I tratti un po’ fumettistici dei suoi occhi grandi e chiarissimi, la capigliatura dai ricci spesso volutamente problematici, aiutano Wilder a tracciare con estro l’indole dei suoi personaggi più noti. Dall’ineguagliabile Frederick Frankenstein – nella sceneneggiatura che lui stesso condivise con Brooks per “Frankenstein Junior - fino al Willy Wonka di Mel Stuart nel 1971, ogni sua interpretazione è sempre stata caratterizzata da una comicità eclettica, a tratti un po’ “folle” – per citare Kael – con quell’inquietudine sommessa della pazzia che tracima nella risata. Chi ha amato il suo Willy Wonka – ormai immortalato in uno storico meme - sa bene che il suo personaggio, lontano nello stile dalle atmosfere gotiche di Tim Burton, sa essere in alcuni momenti, ben più “cupo” dello Wonka di Johnny Depp.
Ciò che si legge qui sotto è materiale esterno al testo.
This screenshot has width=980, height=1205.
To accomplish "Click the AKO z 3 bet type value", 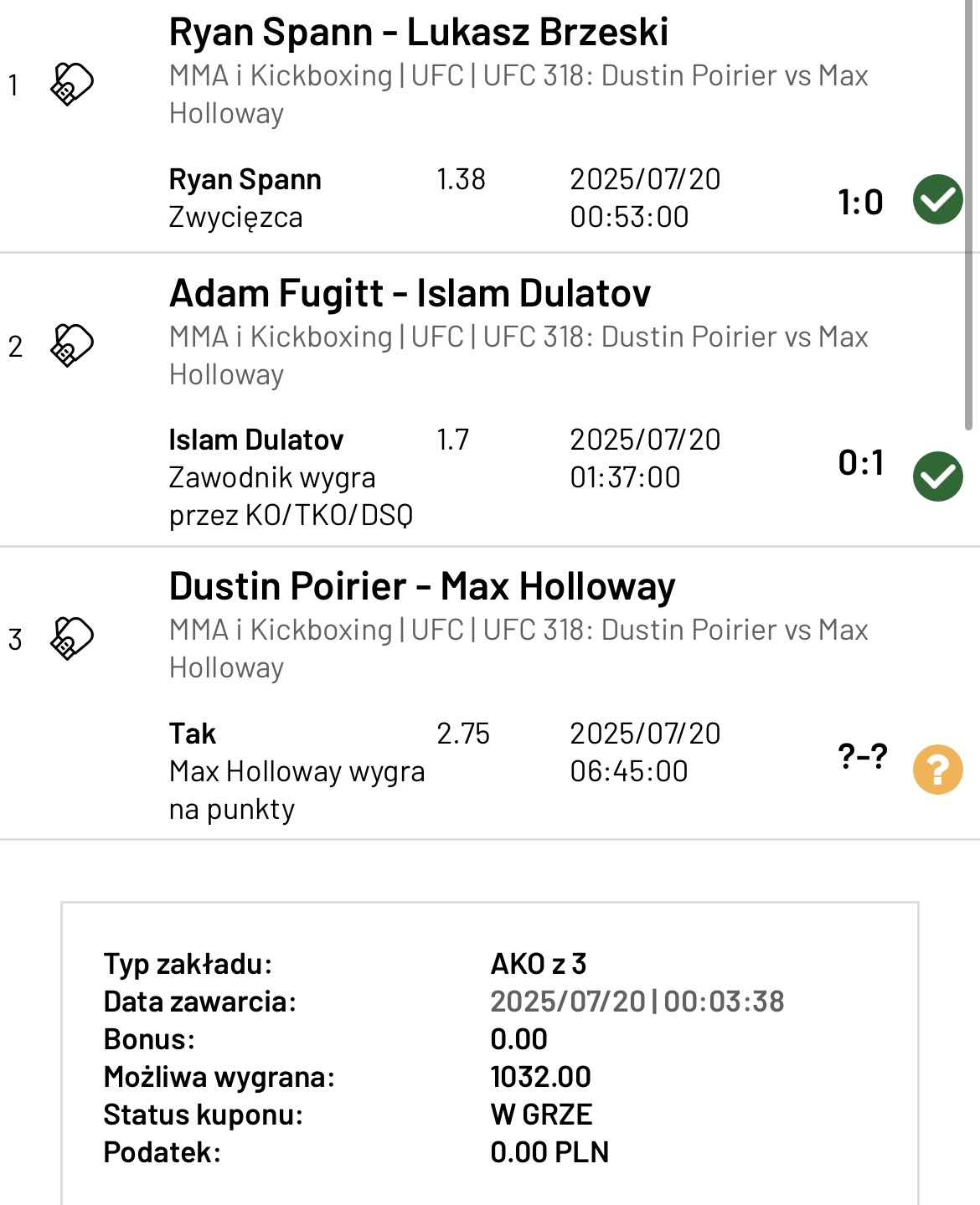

Perturbante, sul filo costante dell'infingimento, tiene sospeso lo spettatore fino all'ultima scena. 

 

Ma gli anni ‘70 porteranno a Gene Wilder un’altra collaborazione artisticamente vantaggiosa: quella con l’attore comico e monologhista Richard Pryor anche se il connubio non sfociò mai in amicizia. Nella sua autobiografia “Baciami come uno sconosciuto”, Wilder ha infatti parole piuttosto pesanti nei confronti del collega, descrivendolo come intrattabile poiché dipendente dalle droghe. Nonostante questo i due sono ancora considerati una delle coppie più riuscite della commedia statunitense. Da “Wagon-Lits con omicidi” fino ai cospicui successi al botteghino nel decennio successivo, con titoli come “Nessuno ci può fermare” o “Non guardarmi, non ti sento”, la critica continua ad elogiare le interpretazioni di Wilder pur esprimendo più di una perplessità sulle sceneggiature. Non solo attore e sceneggiatore, Gene Wilder si cimenta anche dietro la cinepresa girando cinque film tra cui “La signora in rosso” nel 1984 - remake del francese “Certi piccolissimi peccati” di Yves Robert – che rimane certamente la sua regia più nota e che garantisce all’attore un ottimo successo di pubblico anche grazie alla colonna sonora di Stevie Wonder che viene premiata con l’Oscar. 

 

Anche la tv sa regalare le sue soddisfazioni e dopo la partecipazione al pluripremiato “Alice nel Paese delle Meraviglie” nel 1999 per la NBC e la vittoria di un Emmy per la sua interpretazione in un episodio della fortunata sit-com “Will & Grace” nel 2003, si ritira definitivamente dalle scene. La morte della sua terza moglie, l’attrice Gilda Radner nel 1989, lo aveva portato a farsi paladino della lotta contro i tumori e lo aveva avvicinato alla scrittura nel racconto della malattia della compagna colpita da un cancro alle ovaie. In Italia è stata pubblicata la sua già citata autobiografia e un romanzo di ambientazione storica: “La mia puttana francese”. Tante sfaccettature dunque e un unico amore: quello per la condivisione con il suo pubblico. Meno intellettuale di Woody Allen (con cui ha diviso il set inTutto quello che avreste voluto sapere sul sesso ma non avete mai osato chiedere”) più misurato di Jerry Lewis, che apprezzava moltissimo, Wilder non forzava mai la battuta ma lasciava che il suo intervento in scena suscitasse una reazione comica in modo spontaneo e autentico. Questa sua dote, unita a un umorismo naturale e a una grande mimica lo ha reso senza dubbio uno dei comedian più amati della storia del cinema. Si è spento a Stamford nel 2016 a 83 anni.